### What to work on
Starting with the first line below, reproduce each line exactly until you have included the one bearing "Click the StartButton".

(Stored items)

········

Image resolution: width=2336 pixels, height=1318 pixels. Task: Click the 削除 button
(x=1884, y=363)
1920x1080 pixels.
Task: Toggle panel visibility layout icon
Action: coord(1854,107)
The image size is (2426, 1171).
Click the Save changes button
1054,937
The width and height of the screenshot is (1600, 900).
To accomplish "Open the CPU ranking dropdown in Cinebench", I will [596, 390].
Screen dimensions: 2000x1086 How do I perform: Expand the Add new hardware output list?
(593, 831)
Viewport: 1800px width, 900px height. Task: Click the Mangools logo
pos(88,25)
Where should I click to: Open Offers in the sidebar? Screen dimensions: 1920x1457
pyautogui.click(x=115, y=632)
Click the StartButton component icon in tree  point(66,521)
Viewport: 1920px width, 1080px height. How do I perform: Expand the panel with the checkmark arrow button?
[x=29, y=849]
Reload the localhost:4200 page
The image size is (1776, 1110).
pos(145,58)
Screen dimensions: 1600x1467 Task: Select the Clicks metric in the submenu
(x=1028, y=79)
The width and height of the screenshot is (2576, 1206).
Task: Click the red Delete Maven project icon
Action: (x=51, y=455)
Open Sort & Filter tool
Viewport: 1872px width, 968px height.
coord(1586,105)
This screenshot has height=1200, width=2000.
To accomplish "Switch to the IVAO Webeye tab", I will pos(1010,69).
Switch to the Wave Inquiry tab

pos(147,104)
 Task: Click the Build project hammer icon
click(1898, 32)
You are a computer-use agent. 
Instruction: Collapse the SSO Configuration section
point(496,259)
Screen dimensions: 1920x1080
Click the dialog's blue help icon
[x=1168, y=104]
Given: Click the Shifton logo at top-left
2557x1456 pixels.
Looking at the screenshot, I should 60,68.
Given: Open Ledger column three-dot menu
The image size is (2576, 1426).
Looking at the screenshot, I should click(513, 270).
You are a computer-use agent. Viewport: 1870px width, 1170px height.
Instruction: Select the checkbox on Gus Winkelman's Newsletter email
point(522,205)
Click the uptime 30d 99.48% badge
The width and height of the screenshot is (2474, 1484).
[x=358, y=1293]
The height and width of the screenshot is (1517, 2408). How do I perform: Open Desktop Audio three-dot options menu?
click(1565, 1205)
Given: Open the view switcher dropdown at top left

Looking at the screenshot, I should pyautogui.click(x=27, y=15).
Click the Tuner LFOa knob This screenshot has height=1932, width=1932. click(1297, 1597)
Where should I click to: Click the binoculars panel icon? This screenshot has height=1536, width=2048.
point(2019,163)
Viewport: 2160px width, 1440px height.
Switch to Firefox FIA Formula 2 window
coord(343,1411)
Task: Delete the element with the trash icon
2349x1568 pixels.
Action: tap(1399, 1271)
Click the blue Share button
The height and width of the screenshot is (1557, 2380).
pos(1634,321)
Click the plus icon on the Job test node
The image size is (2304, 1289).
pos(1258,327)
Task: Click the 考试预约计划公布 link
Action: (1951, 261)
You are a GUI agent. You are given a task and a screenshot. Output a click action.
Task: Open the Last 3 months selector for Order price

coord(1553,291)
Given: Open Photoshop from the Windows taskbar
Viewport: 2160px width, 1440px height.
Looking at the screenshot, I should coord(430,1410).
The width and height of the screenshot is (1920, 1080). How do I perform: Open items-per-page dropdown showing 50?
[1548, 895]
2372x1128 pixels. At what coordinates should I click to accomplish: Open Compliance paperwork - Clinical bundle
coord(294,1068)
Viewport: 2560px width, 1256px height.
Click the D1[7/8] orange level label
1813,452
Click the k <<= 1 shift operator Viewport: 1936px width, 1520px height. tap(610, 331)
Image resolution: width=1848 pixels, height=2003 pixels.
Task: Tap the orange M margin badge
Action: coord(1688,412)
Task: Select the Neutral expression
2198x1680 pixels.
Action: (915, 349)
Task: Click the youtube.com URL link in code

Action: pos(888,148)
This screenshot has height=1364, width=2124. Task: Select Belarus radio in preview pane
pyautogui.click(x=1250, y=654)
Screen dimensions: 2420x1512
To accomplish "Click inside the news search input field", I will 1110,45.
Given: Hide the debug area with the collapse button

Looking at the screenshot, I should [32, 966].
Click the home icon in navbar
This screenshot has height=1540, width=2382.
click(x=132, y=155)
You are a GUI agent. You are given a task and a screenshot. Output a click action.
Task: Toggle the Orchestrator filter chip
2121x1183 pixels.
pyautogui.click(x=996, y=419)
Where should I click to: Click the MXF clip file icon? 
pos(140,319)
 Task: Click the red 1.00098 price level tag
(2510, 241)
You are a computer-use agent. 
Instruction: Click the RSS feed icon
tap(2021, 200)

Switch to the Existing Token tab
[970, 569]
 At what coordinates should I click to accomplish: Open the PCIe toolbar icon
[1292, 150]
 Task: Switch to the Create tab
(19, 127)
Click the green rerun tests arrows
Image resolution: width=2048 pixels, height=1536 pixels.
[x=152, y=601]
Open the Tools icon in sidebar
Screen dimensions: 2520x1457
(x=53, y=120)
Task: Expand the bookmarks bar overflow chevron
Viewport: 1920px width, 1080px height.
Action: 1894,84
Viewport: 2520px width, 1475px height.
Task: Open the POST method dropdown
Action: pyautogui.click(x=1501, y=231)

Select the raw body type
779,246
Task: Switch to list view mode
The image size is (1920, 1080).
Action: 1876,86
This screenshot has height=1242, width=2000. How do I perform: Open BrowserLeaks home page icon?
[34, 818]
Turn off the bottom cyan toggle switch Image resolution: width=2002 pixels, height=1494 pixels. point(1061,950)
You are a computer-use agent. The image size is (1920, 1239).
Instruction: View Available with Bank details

········

### Solved exercise
Image resolution: width=2336 pixels, height=1318 pixels. Task: Click the 削除 button
(x=1884, y=363)
1920x1080 pixels.
Task: Toggle panel visibility layout icon
Action: coord(1854,107)
The image size is (2426, 1171).
Click the Save changes button
1054,937
The width and height of the screenshot is (1600, 900).
To accomplish "Open the CPU ranking dropdown in Cinebench", I will [596, 390].
Screen dimensions: 2000x1086 How do I perform: Expand the Add new hardware output list?
(593, 831)
Viewport: 1800px width, 900px height. Task: Click the Mangools logo
pos(88,25)
Where should I click to: Open Offers in the sidebar? Screen dimensions: 1920x1457
pyautogui.click(x=115, y=632)
Click the StartButton component icon in tree  point(66,521)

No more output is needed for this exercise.